Auch von 2017 an sei „nach bisheriger Erkenntnislage von weiter sinkenden Gewerbesteuererträgen auszugehen“. Daher spart Wolfsburg, denn im Haushalt gilt es, ein Loch von 45 Millionen Euro zu stopfen.
Auch weitere VW-Städte leiden. Die Netto-Gewerbesteuern 2015 sanken in Salzgitter um ein Drittel, in Osnabrück um 22 Prozent und in Braunschweig um 13 Prozent. Und das sind nur Beispiele aus Niedersachsen.
Das bleibt nicht ohne Folgen. Großzügige Subventionen, die Weissach den Bürgern früher gewähren konnte, entfallen: Das Baukindergeld für Familien wurde gestrichen – 5000 Euro je Kind gab es einmal. Eine Urnenbestattung in der Erde kostet statt bisher 145 nun 420 Euro.
Der Diesel-Skandal bedeutet auch für die Audi-Stadt Ingolstadt das Ende der fetten Jahre. „Wir gehen davon aus, dass wir bis 2020 weniger Gewerbesteuer bekommen“, sagte der Leiter der Kämmerei, Franz Fleckinger. In den nächsten Jahren rechne er nur noch mit 60 Prozent des langjährigen Schnitts. „Aber wir kommen mit 60, 70 Millionen Euro nicht hin.“ Deshalb werde die fast schuldenfreie Stadt wohl bald ihr inzwischen fast 300 Millionen Euro dickes Finanzpolster angreifen.
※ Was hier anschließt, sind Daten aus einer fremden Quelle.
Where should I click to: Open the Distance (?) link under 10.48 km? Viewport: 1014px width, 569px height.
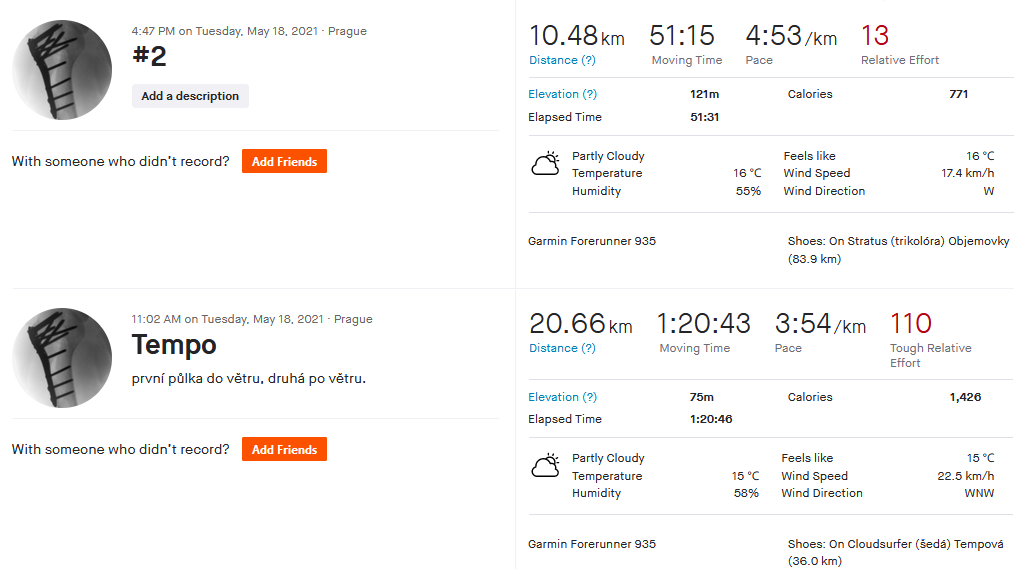(x=562, y=60)
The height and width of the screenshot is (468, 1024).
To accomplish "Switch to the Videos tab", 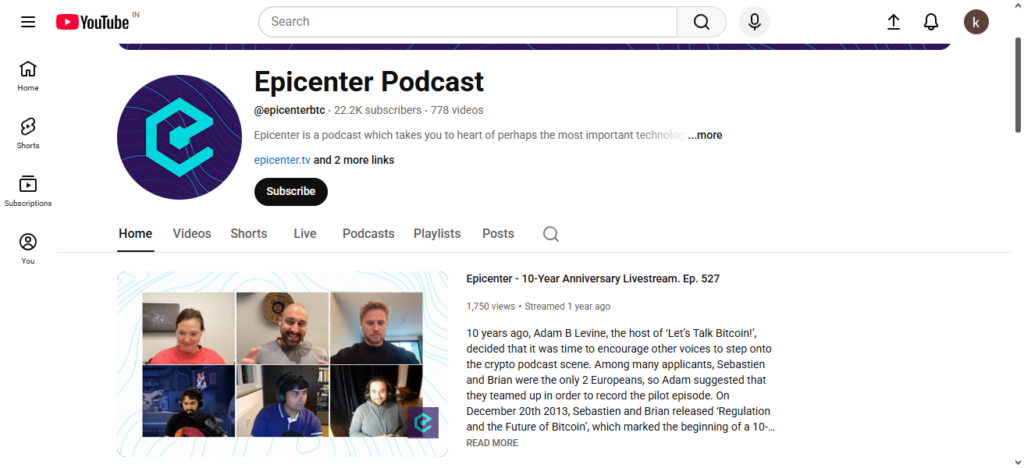I will pos(192,234).
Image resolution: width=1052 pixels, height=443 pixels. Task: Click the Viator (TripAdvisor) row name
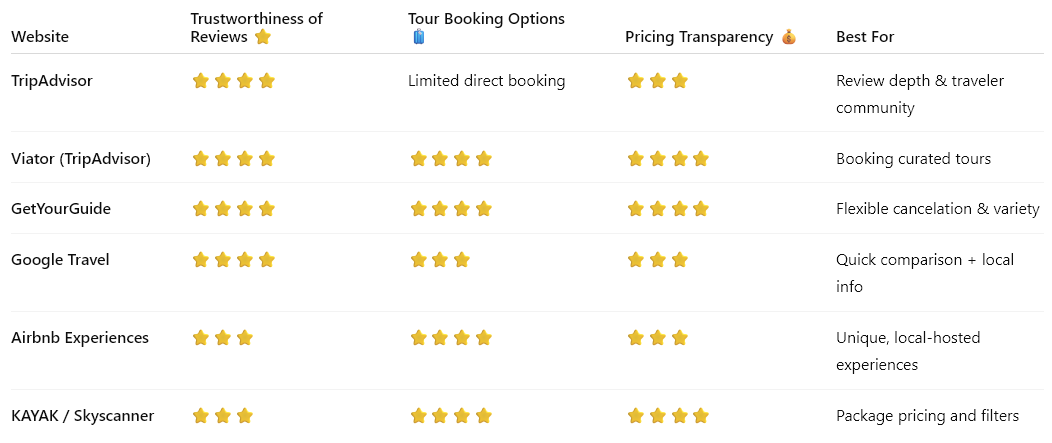(81, 159)
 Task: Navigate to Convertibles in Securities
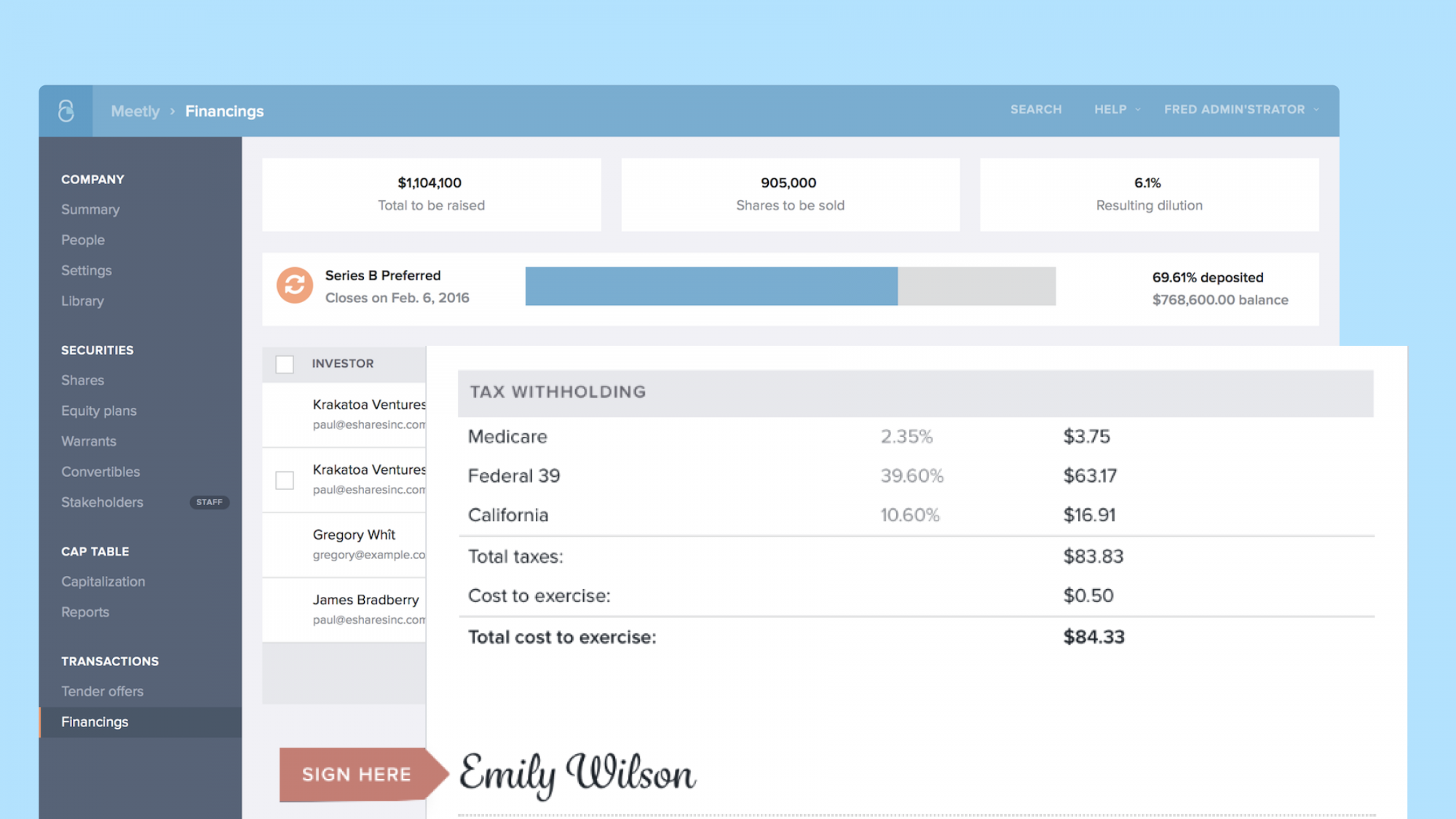100,472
Das Abgas-Drama trifft auch einige kommunale Haushalte in Sachsen: So mussten in Chemnitz, einem der drei sächsischen VW-Standorte, die geplanten 109,2 Millionen Euro an Gewerbesteuereinnahmen für 2015 im Nachhinein deutlich nach unten korrigiert werden – auf 99,2 Millionen Euro. Auch für 2016 rechnet die Stadt mit 6 Millionen Euro weniger Einnahmen als eigentlich geplant. Für 2016 kalkuliert Stadtkämmerer Sven Schulze mit einem Fehlbetrag von rund 11,8 Millionen Euro.
Zumindest bei größeren Städten mit vielen wichtigen Unternehmen gibt es meist eine Balance. Hannover ist ein Beispiel. Die Fabrik für die leichten VW-Nutzfahrzeuge ist zwar größter industrieller Arbeitgeber in der niedersächsischen Landeshauptstadt. Aber mit Unternehmen wie dem Dax-Konzern Continental oder dem Versicherungsriesen Talanx gibt es dort etliche Adressen für einen Ausgleich der Steuerwaage.
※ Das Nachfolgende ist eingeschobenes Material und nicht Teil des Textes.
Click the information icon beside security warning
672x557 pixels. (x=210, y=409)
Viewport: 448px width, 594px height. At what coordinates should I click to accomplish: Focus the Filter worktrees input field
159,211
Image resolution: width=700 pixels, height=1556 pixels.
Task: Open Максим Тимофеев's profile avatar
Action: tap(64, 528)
Emden streicht Stellen in der Stadtverwaltung
Auch weitere Faktoren beeinflussen die Lage: Der unerwartet große Flüchtlingszuzug fordert die Gemeinden heraus. Für VW-Standorte kann sich damit durchaus eine Doppelbelastung ergeben.
Beispiel Emden: Die ostfriesische Hafenstadt mit dem VW-Passat-Werk fahre einen „straffen Konsolidierungsplan“, berichtet Pressesprecher Eduard Dinkela. Bis 2019 müsse die Stadt mit 51.000 Einwohnern „absolut sparen“. Knapp 19 Millionen Euro soll das freilegen. 25 Stellen in der Verwaltung sollen abgebaut werden, allerdings sozialverträglich. Die Eltern werden zu 25 Prozent an den Kita-Beiträgen beteiligt, nach zuvor 15 Prozent. Die Parkgebühren steigen, beim Unterhalt der städtischen Gebäude wird gespart, die Reinigungsstandards etwa an Schulen werden heruntergefahren. Auch das Landesmuseum muss den Gürtel enger schnallen, die Stadt baut ihr Controlling aus, auch die Jugendförderung wird es treffen. Und teilweise gehen auch die Lichter aus: Emden spart sich die Straßenbeleuchtung in Gewerbegebieten.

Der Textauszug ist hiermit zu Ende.